California to rework coronavirus ethics guidelines deemed ‘terrifying’

Print Friendly, PDF & Email

By Mallory Moench, San Francisco Chronicle, April 30, 2020 

A member of the central supply staff restocks tubings inside a stockroom at Seton Medical Center in Daly City, Calif.Photo: Stephen Lam / Special to The Chronicle

California’s public health officials will rework ethical guidelines for hospitals issued in April after groups representing thousands of seniors and people with disabilities across the country protested that younger, healthier people would get preferential access to lifesaving care in a worst-case coronavirus surge.

More than 60 senior and disability rights organizations sent two letters last week to Gov. Gavin Newsom and Dr. Mark Ghaly, secretary of the California Health and Human Services Agency, arguing that the April 19 guidelines would discriminate against the elderly and disabled if resources ran low.

“The lives of people with disabilities are equally worthy and valuable as those of people without disabilities,” Claudia Center, legal director at the Disability Rights Education and Defense Fund in Berkeley, said in her April 22 letter to Newsom, signed by dozens of groups — from the Gray Panthers of San Francisco to the National Multiple Sclerosis Society. “Under state and federal laws, people with disabilities must have an equal opportunity to receive life-sustaining treatment during the COVID-19 pandemic.”

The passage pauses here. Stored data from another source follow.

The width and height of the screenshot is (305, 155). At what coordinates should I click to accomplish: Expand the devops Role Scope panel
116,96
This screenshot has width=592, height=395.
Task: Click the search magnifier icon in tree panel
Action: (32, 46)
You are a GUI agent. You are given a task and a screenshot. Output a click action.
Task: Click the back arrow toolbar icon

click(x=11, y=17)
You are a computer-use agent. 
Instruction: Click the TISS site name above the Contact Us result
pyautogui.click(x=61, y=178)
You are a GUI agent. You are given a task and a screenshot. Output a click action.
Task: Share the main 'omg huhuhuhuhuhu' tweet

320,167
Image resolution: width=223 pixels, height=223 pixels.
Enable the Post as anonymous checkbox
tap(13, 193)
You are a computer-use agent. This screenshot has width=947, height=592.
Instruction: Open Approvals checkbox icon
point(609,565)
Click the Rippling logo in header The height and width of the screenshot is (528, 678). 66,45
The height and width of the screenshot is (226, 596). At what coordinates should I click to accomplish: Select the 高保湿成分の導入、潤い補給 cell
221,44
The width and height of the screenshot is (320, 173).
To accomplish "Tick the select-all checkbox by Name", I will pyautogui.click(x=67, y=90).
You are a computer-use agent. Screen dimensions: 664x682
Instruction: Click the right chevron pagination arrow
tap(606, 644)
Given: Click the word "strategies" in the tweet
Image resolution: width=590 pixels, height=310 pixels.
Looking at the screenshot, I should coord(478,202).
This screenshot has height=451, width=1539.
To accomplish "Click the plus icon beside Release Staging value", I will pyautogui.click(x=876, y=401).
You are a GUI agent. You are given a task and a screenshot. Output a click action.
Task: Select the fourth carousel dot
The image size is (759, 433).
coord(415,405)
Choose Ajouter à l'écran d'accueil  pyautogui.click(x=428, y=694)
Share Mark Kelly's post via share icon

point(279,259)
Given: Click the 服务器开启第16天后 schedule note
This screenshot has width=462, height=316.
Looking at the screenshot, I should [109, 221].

The state’s guidelines laid out a scoring system to help doctors and others decide in a crisis who would be admitted to intensive care if there weren’t enough beds for everyone who needed them, and who would get a ventilator or other potentially lifesaving treatment. The guidelines advised the deciders to use patients’ vital signs to measure short-term survival chances, and consider chronic conditions like cancer or dementia to measure life expectancy. In case of a tie, they could give priority to frontline health workers and younger people.

The guidelines said ethical decisions in a crisis should shift from providing the best care to each patient, to achieving the “best possible outcome for the largest number” of people.

“The justification for this principle does not rely on considerations of one’s intrinsic worth or social utility,” according to the document, with an introduction signed by state Health Officer Dr. Sonia Y. Angell. “Rather, younger individuals receive priority because they have had the least opportunity to live through life’s stages.”

Ingrid Tischer of Berkeley knows she wouldn’t fare well under such a system. She has a degenerative form of muscular dystrophy that requires her to use a wheelchair, and a respiratory condition that requires her to use a breathing machine while sleeping.

“The (medical) chart that they’re going to read is going to document all the areas in which I’m fragile, but won’t chart all the experience I have in coping — if I get the right care and the right equipment,” said Tischer, director of development at the Disability Rights Education and Defense Fund.

“According to their protocols, the things that I need, like the equipment and the care, are the things that I would actually have taken away, potentially,” she said. “That is really terrifying.”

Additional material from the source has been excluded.